3/10/19 - The Cry of Jesus to Heaven

“My God, My God, why have You forsaken Me?...”   (Psalms 22:1a)


        When Jesus was on the cross, He cried out these very words to the Father in Heaven (Matthew 27:46;  Mark 15:34).  This passage has generated much controversy over the years as to what was the intent of Jesus when He quoted this passage in the midst of His great suffering.  Was Jesus feeling forsaken?  Was Jesus actually forsaken?  Does this show Jesus’ fear or His resolve?


        First, let’s get rid of some misconceptions.  Was Jesus actually forsaken by the Father as He hung on the cross?  NO!  He was not!  Some have supposed that since God cannot tolerate sin in His presence, since Jesus was taking on all the sin of the world, and since the sun was darkened for three hours, it indicates that God turned away His face, causing Jesus to cry out.  That is too great a leap of reason.  No Scripture states or indicates that God was anything but supportive of His obedient Beloved Son.


        Was Jesus feeling forsaken?  Had He given up hope?  Again, NO!  He knew the will of the Heavenly Father and He knew the love of the Heavenly Father.  That took away nothing from the agony of His suffering, and feelings He endured as He bore our sin.  As the Lamb of God, He laid down His life, bringing forgiveness and peace with God.  “By His stripes, we are healed” (Isaiah 53:5).  In the garden, Jesus had pled with the Father for deliverance, but He also prayed for the Father’s will to be done.  His resolve to do the Father’s will and His commitment to our salvation continued to motivate Him to die and rise again for us.


        Consider one more thing.  The words above were frequently used in the temple and in the Jewish synagogues as a call to worship.  When Jesus uttered these words shortly before His life would come to an end, it was a call to all those who were godly to pay special attention to what was about to happen.  The redemption of all mankind was about to be consummated in the death of Jesus, the Savior.  Some of those around Him, who should have been touched with His words, were still so filled with their impious, blasphemous vitriol that that could not or would not acknowledge Him.

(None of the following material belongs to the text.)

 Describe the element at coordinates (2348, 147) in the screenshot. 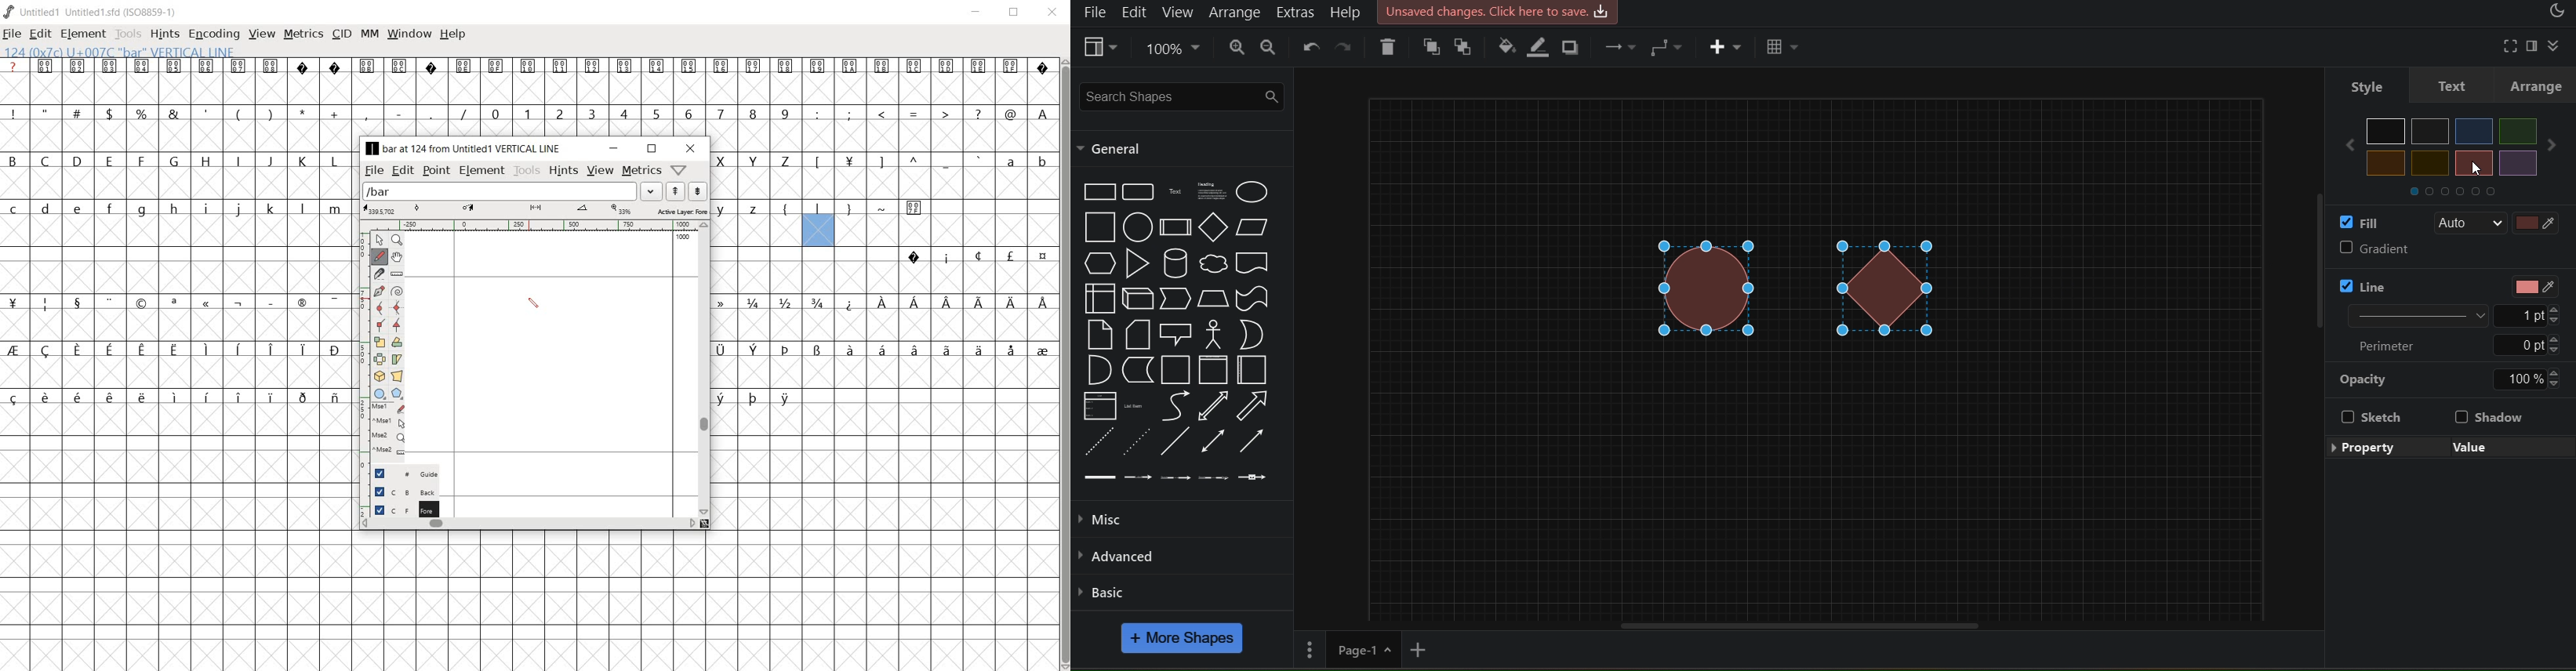

I see `` at that location.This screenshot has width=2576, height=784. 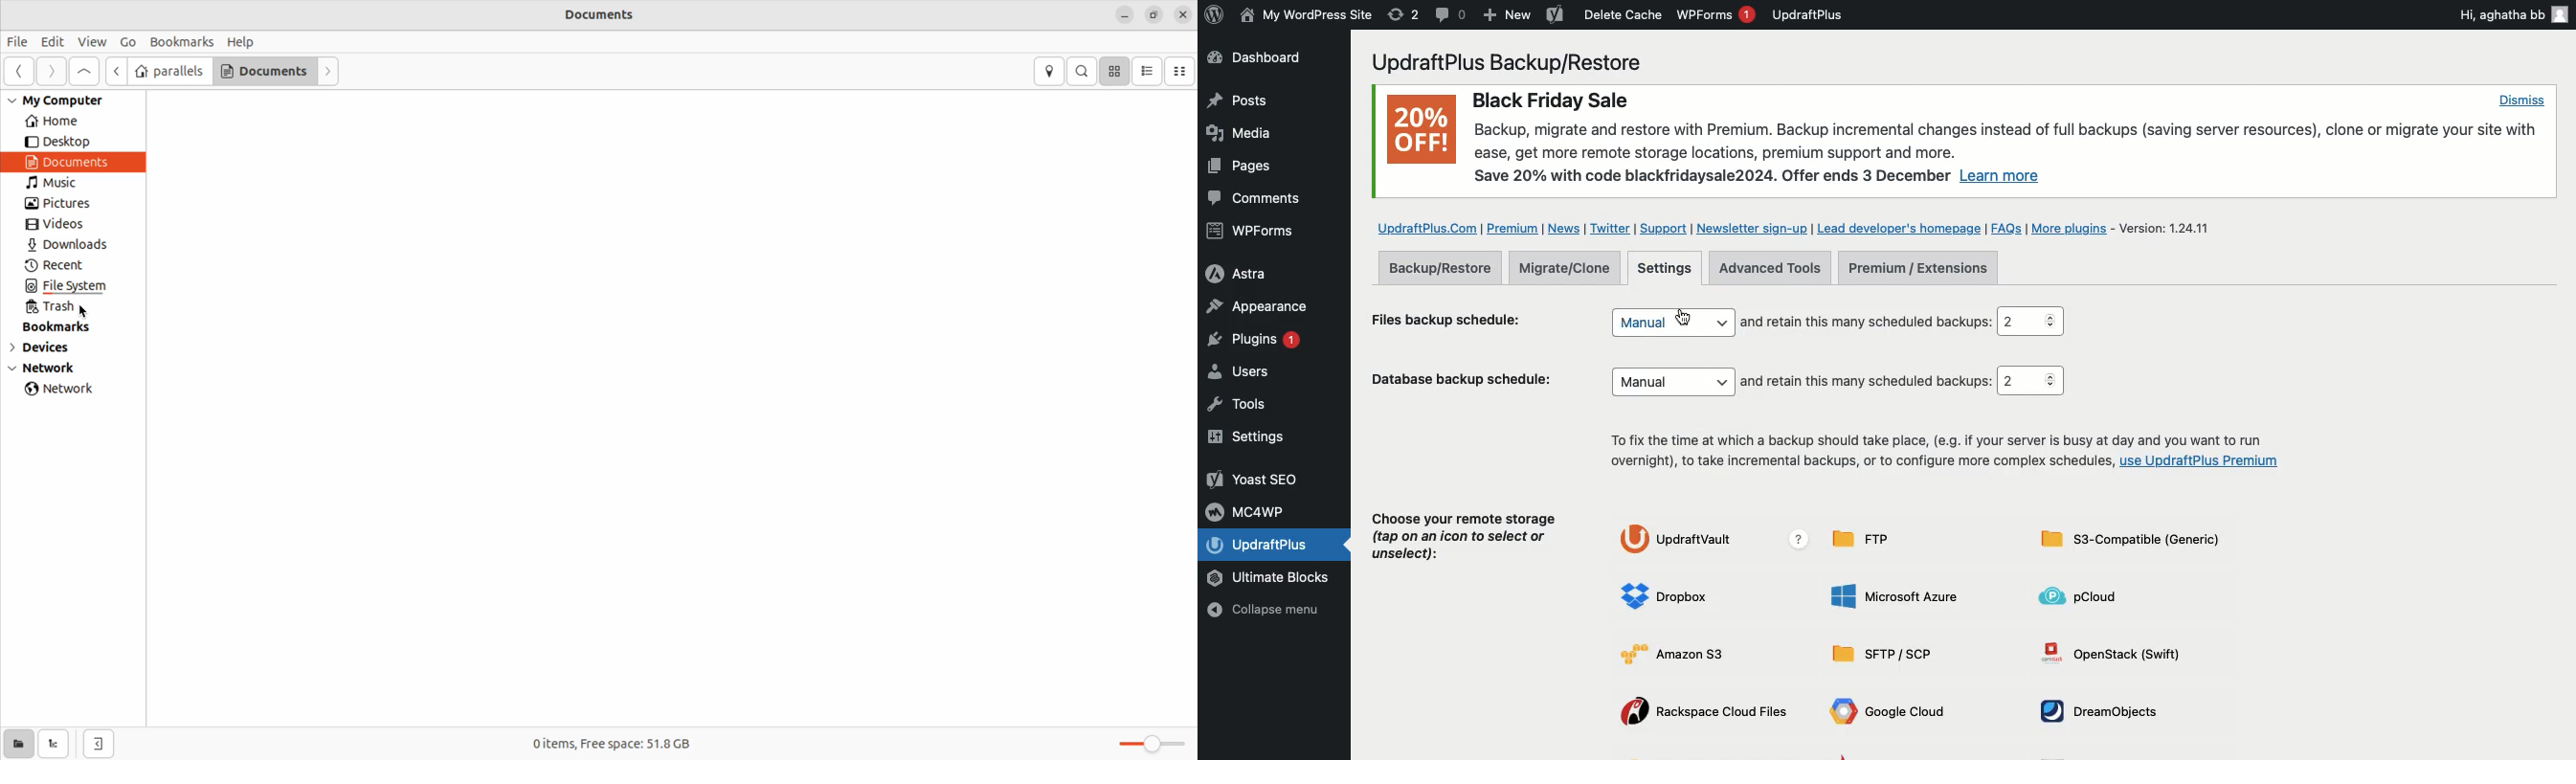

        David’s psalm began with this cry for help but quickly turned to be a message of trust in God for His help and deliverance.  The words of doubt are soon replaced with a message of humility and confidence in the power of God.  David goes on to give God praise.


            It is also worthy to remember that Psalm 22 is followed by Psalm 23.  When you have the least bit of question about whether God has forsaken you, read the rest of the psalm and the one that follows.  Cry out to God, knowing that He is holy (22:3), we are weak (22:6), and that the Lord is to be praised (22:25,27).  Also remember that our Shepherd (Psalm 23) will take care of us.  He will never, ever forsake us (Hebrews 13:5).